LPL Revamps Product Pricing Ahead of DOL Rule
June 6, 2017 by Alex Padalka
Like several of its wealth management rivals, LPL Financial is changing its product line ahead of the Department of Labor’s fiduciary rule, which is scheduled to go into effect June 9, InvestmentNews writes.
The firm is restricting the types of no-load mutual funds available in brokerage accounts, aiming to better standardize compensation in the area, according to an LPL memo seen by InvestmentNews. And in an earlier conference call, LPL told its advisors that it’s instituting uniform compensation on fixed annuities as well as unit investment trusts, according to the publication.
The firm also says in the memo that it has been revamping pricing on its product line for 12 months to prepare for the DOL rule, which purports to require retirement advisors to put clients’ interest ahead of their own, InvestmentNews writes.
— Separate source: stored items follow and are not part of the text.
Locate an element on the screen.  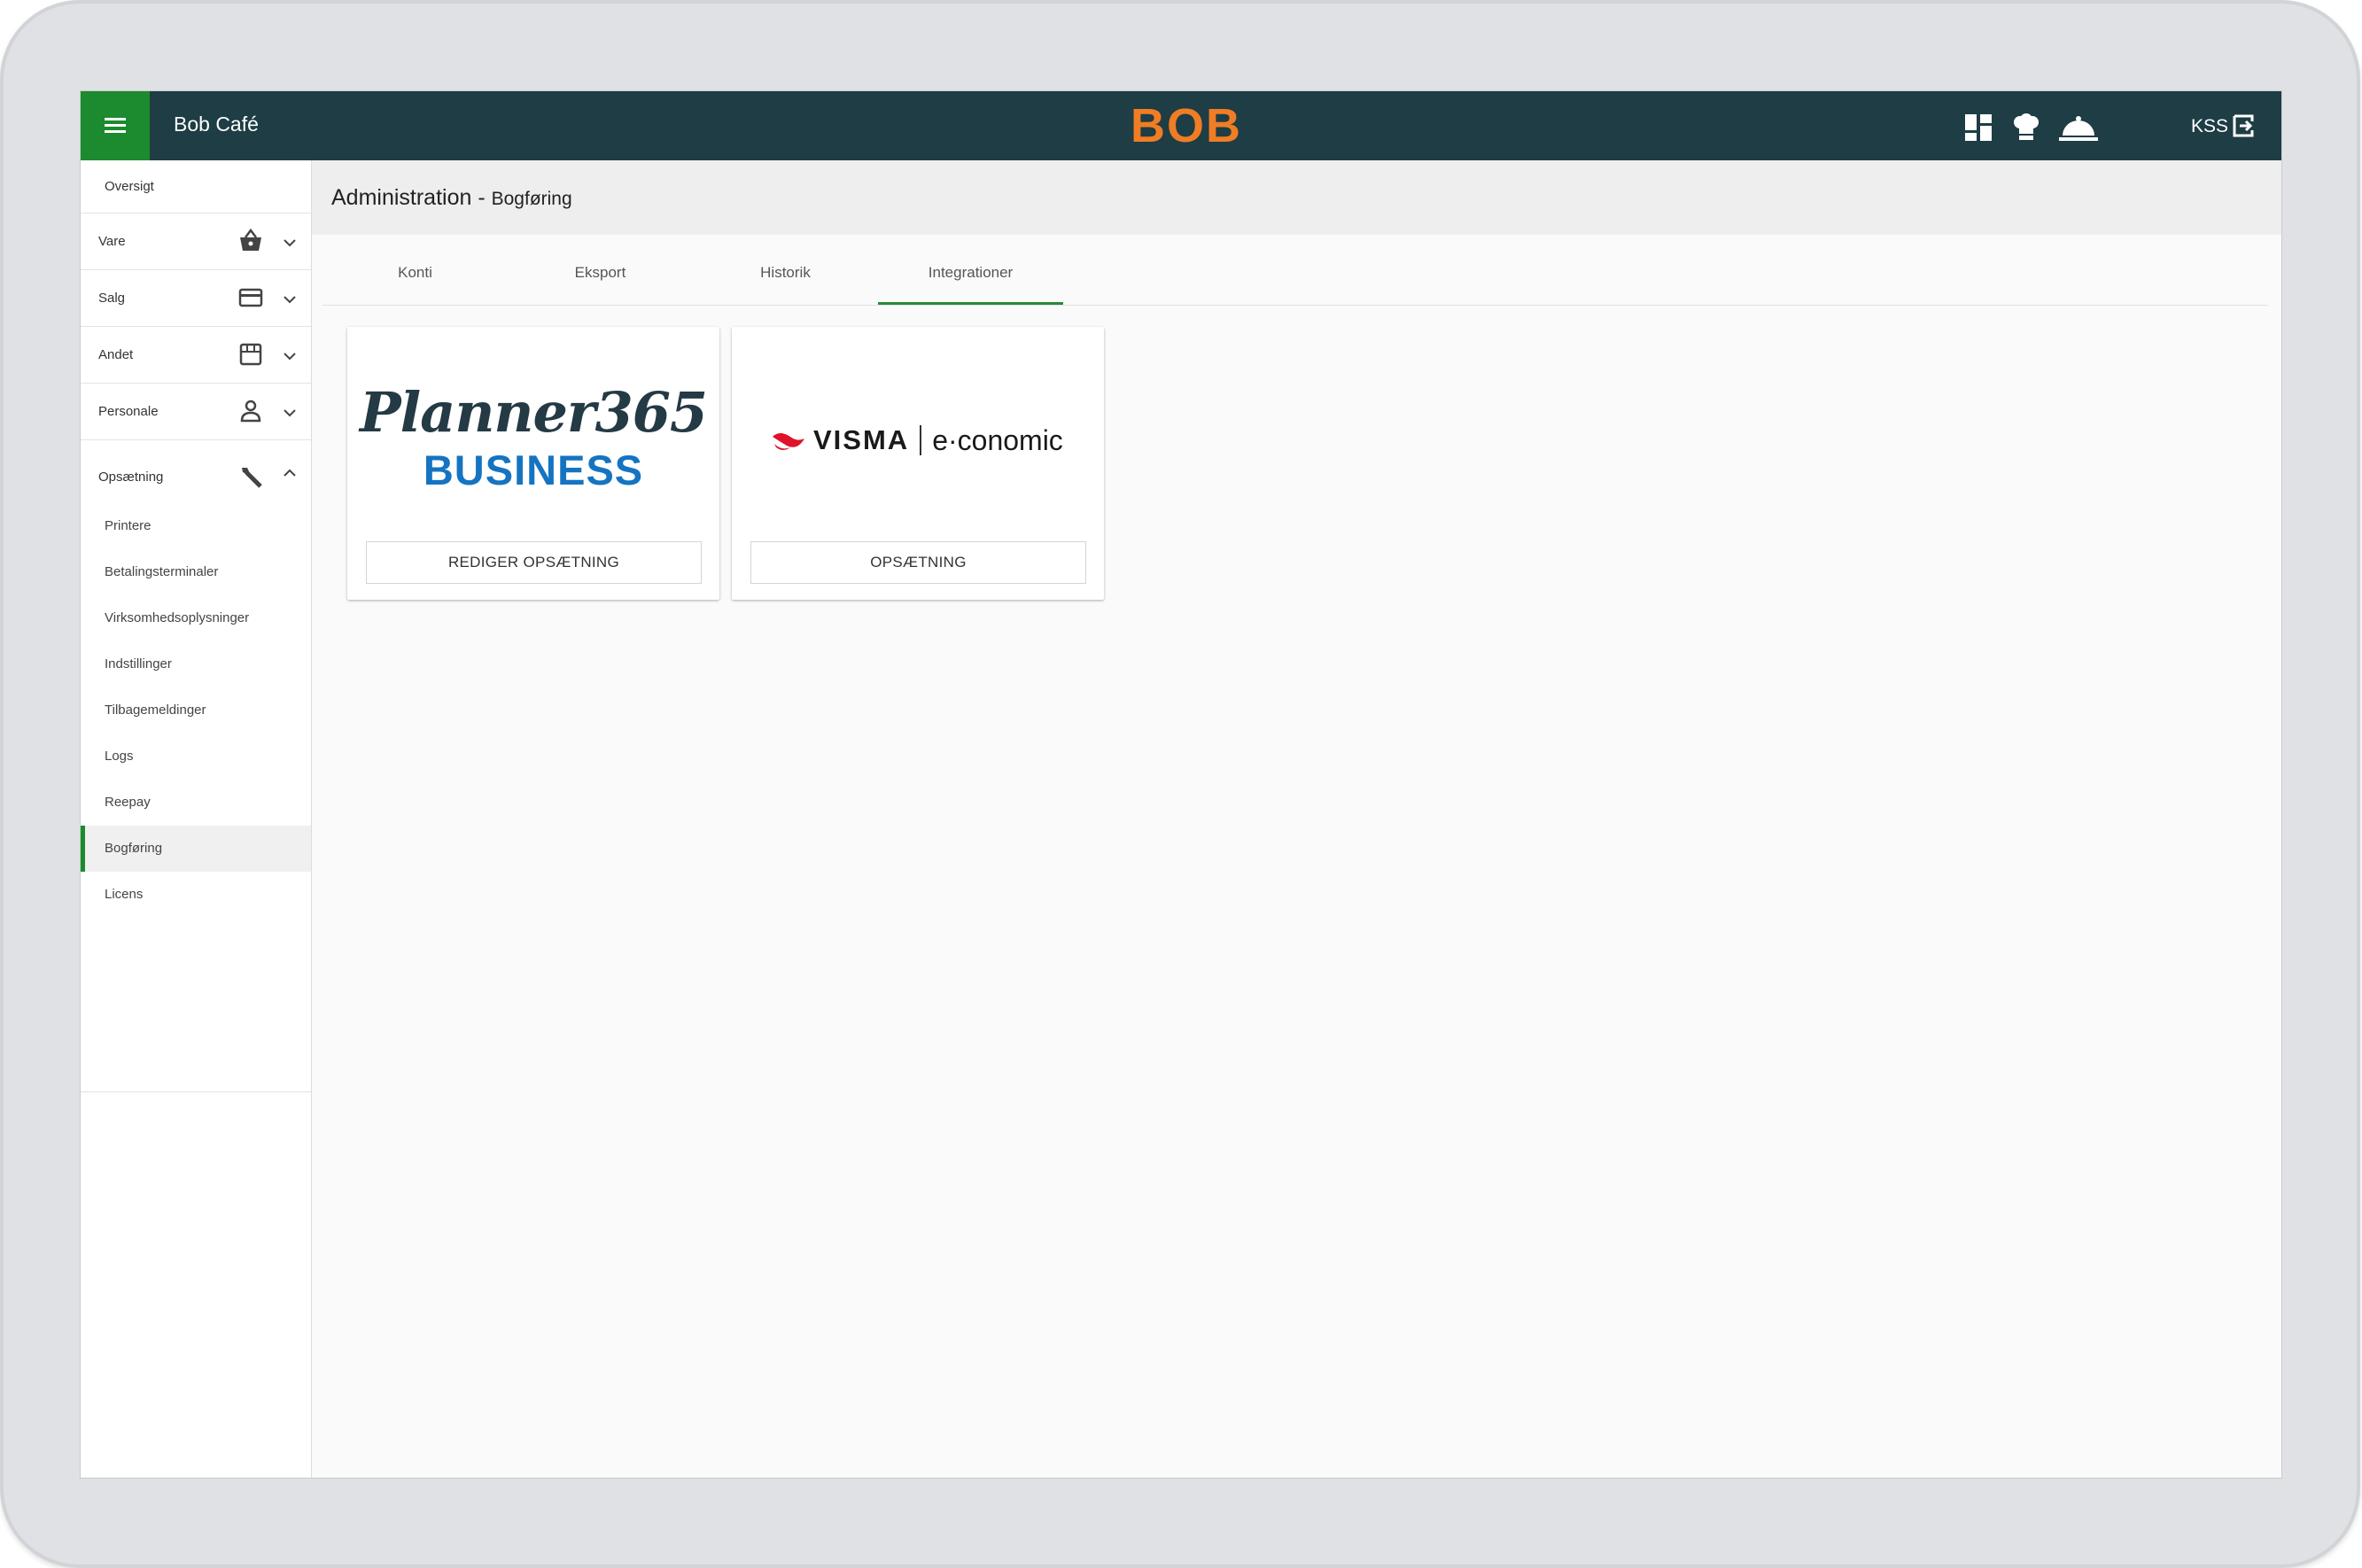
page-title: Administration - Bogføring is located at coordinates (451, 198).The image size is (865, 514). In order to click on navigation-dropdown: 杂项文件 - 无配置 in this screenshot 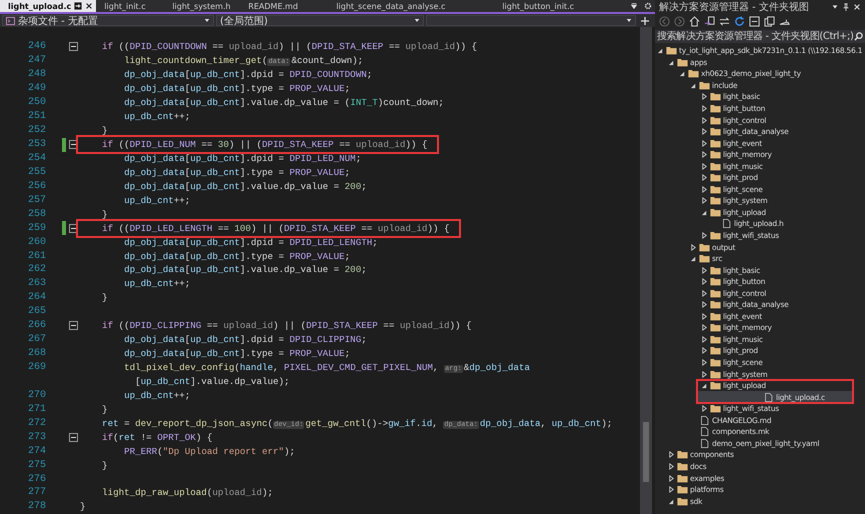, I will do `click(108, 20)`. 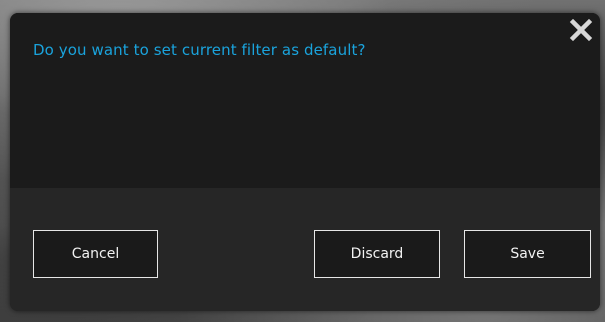 I want to click on cancel-button-label: Cancel, so click(x=96, y=254).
LPL made compensation level on variable annuities last year and capped its brokers’ commissions on mutual funds to a range of 3% to 3.5% plus a 0.25% trailing fee, according to the publication.
The company is also making management changes to coincide with the rule’s effective date, InvestmentNews writes. Michelle Oroschakoff, managing director and chief risk officer, is taking over David Bergers’ general counsel responsibilities in overseeing LPL’s legal and government relations June 9, according to the publication. Bergers is leaving the firm for a private practice, InvestmentNews writes
LPL’s rivals have been making similar moves on their product lines more recently. Last month, Wells Fargo Advisors limited the mutual funds its reps can sell clients in retirement accounts to T-shares alone, which pay a flat commission of 2.5% and a 0.25% trailing fee. Morgan Stanley, meanwhile, has already reduced the number of mutual funds it offers on its platform by 25% and more recently cut out Vanguard Group mutual funds entirely.